There is a lot of practical magic in Red Pill. It is my greatest desire that it is a key that unlocks our humanity and turns off the irrational attachment to the caste system which harms us all.
Is there a reason why you chose to focus on the theme of the “weaponization of Whiteness and White Supremacy” for the film?
I focused on these issues because they have been the greatest obstacles to my life and most BIPOC people. This movie is a mirror of the American culture BIPOC people live and see every day and that White people have the privilege of being oblivious. If it weren’t for all the videos, White people would still deny the Karens and Kens and killing going on every day.
I heard an interview from someone who said slaves were family. White people treat their animals better than they treated their slaves. White people have been denied the truth of their history. But they say ignorance of the law is no excuse and ignorance of history is not one either.

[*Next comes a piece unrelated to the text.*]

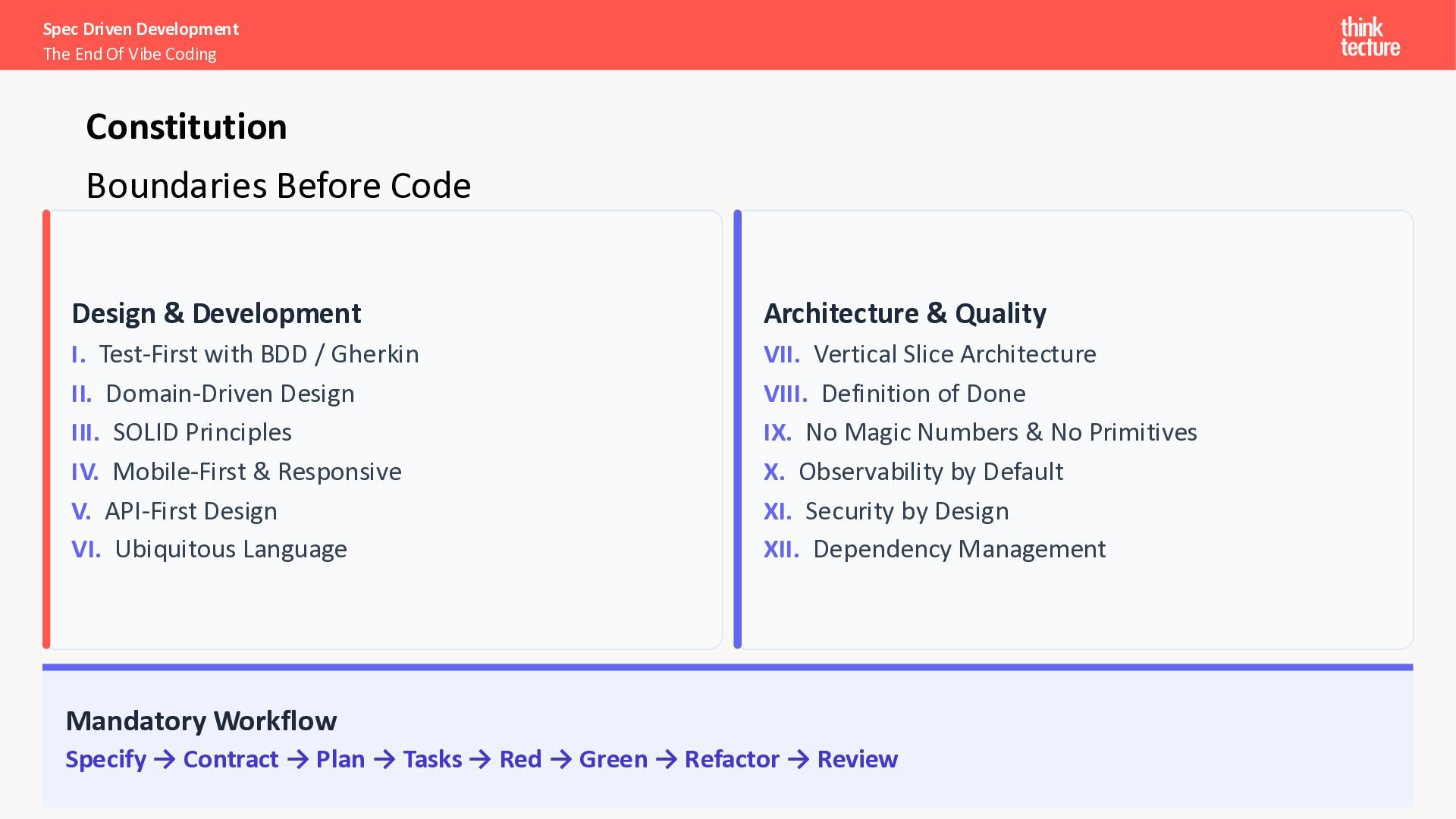Select 'No Magic Numbers & No Primitives'
Viewport: 1456px width, 819px height.
pos(1001,432)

The invention of Whiteness is killing White people. As Byron Katie says, “argue with reality and you lose but only 100% of the time.” White superiority and non-White inferiority fly in the face of the reality of exceptionalism in all communities. If the folks clinging to Whiteness let it go, they will be open to an abundance of riches that have been filtered through the narrow thimble of “whiteness.”

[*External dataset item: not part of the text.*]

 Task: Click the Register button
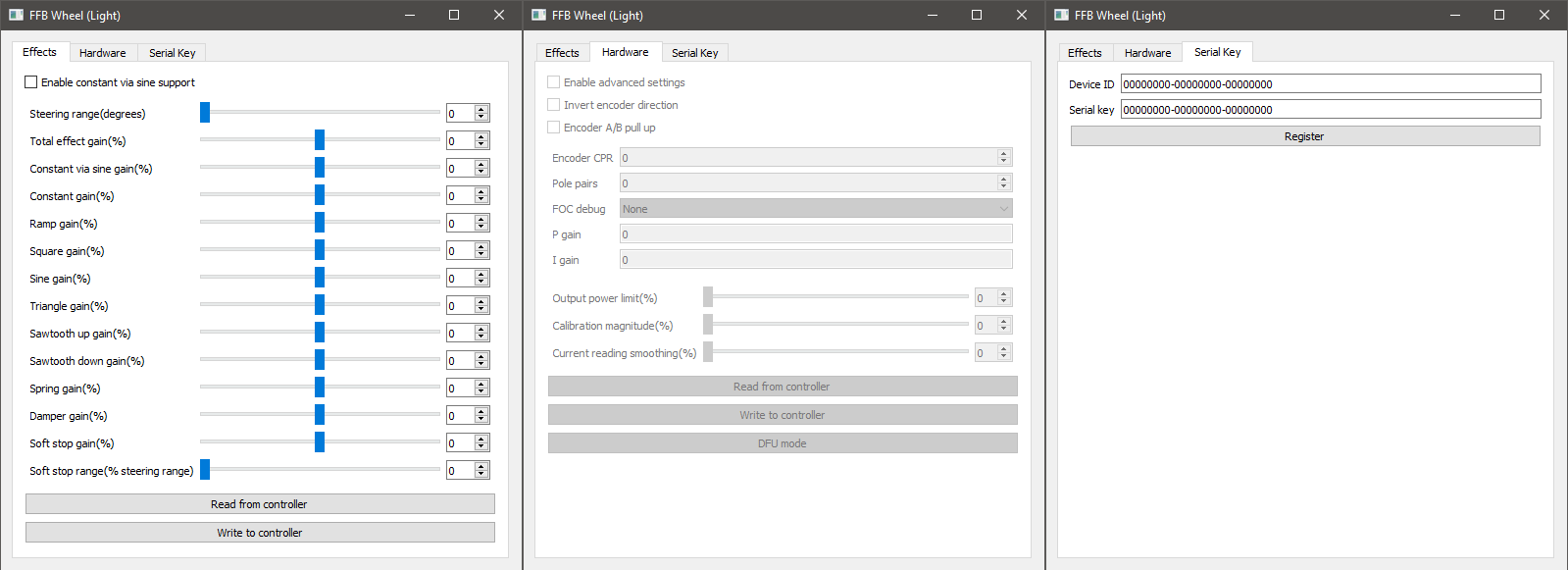[1304, 136]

What changes do you hope to see as a result of the Black Lives Matter Movement?
Kimberly Latrice Jones said “Black people want equality. We don’t want revenge” and Hannah Nicole Jones said, “Black people fight for everybody.” So, when Black people get equality and equity, we will work for everyone in the world to have equity and equality.
The entertainment business is about capitalism. Capitalism elevates property over people. Capitalism could sell anything it chooses to sell false degrading images of Blacks, Latinos, and Indigenous people to perpetuate the false narrative of White exceptionalism and superiority.

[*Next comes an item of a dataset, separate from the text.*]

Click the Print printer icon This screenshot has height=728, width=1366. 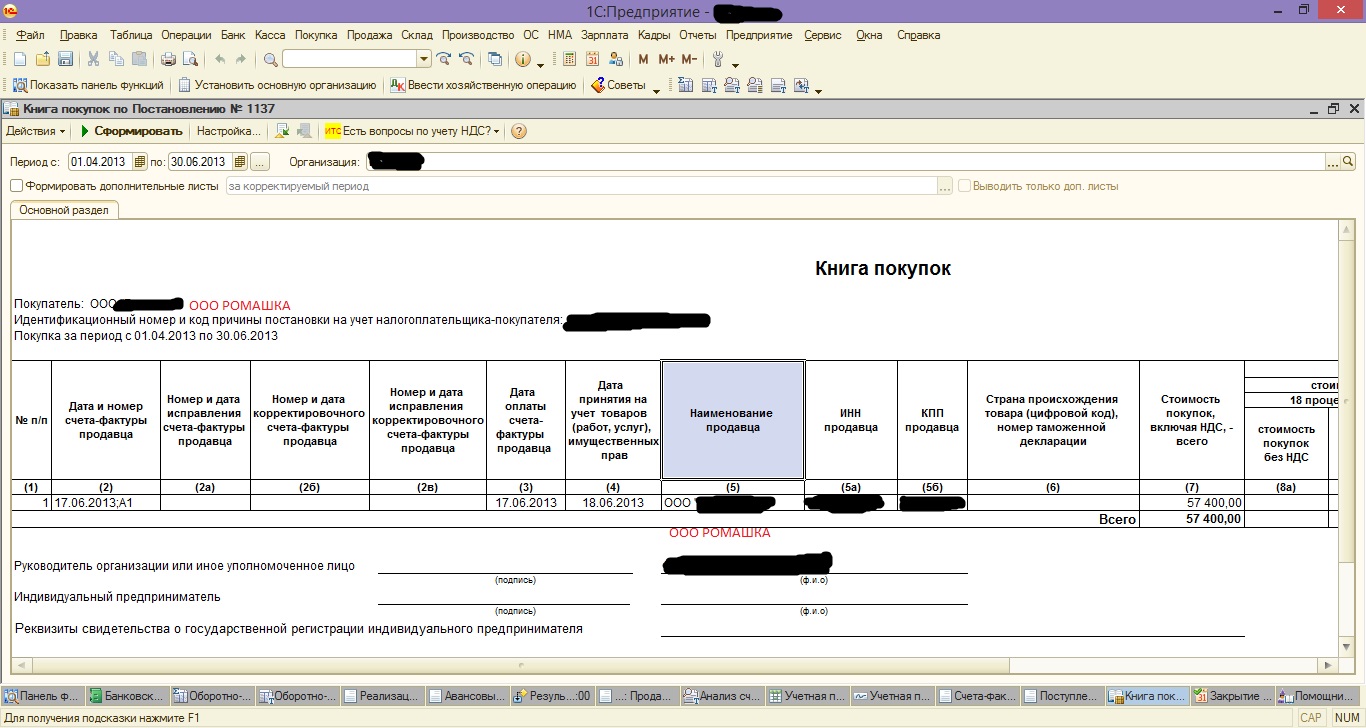(168, 60)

The film industry perpetuated racism from D.W. Griffith’s Birth of a Nation which created myths of violence by Blacks on Whites – which were factually false. The film industry can fund films and storytellers that tell a real, truthful, uplifting story about the contributions every culture has made to the world. The film industry can market and sell stories that uplift all the people of the world and which model ways of working together as a global community which is the only way the species will survive the apocalypse of global warming.
As an actress and director, what do you feel is your personal role in the Black Lives Matter Movement?
As Ruth Wilson Gilmore said, “We only have one thing to change, and that is everything.” The non-hierarchical structure of The Movement for Black Lives which is the umbrella for hundreds of other organizations makes it much harder for the police or FBI or CIA to kill off the leaders. Yet, six Ferguson protesters died under mysterious circumstances. There was the lynching of the Palmdale organizer, Robert Fuller, and the murder of the Florida organizer, Oluwatoyin Salau. And please don’t say Salau was killed by a Black man as if Black people cannot betray their own. William O’Neal served Fred Hampton up for a Chicago Police assassination.
I support BLM financially and with my voice. It is the movement of the new world. My time is past. The young people get to build their world.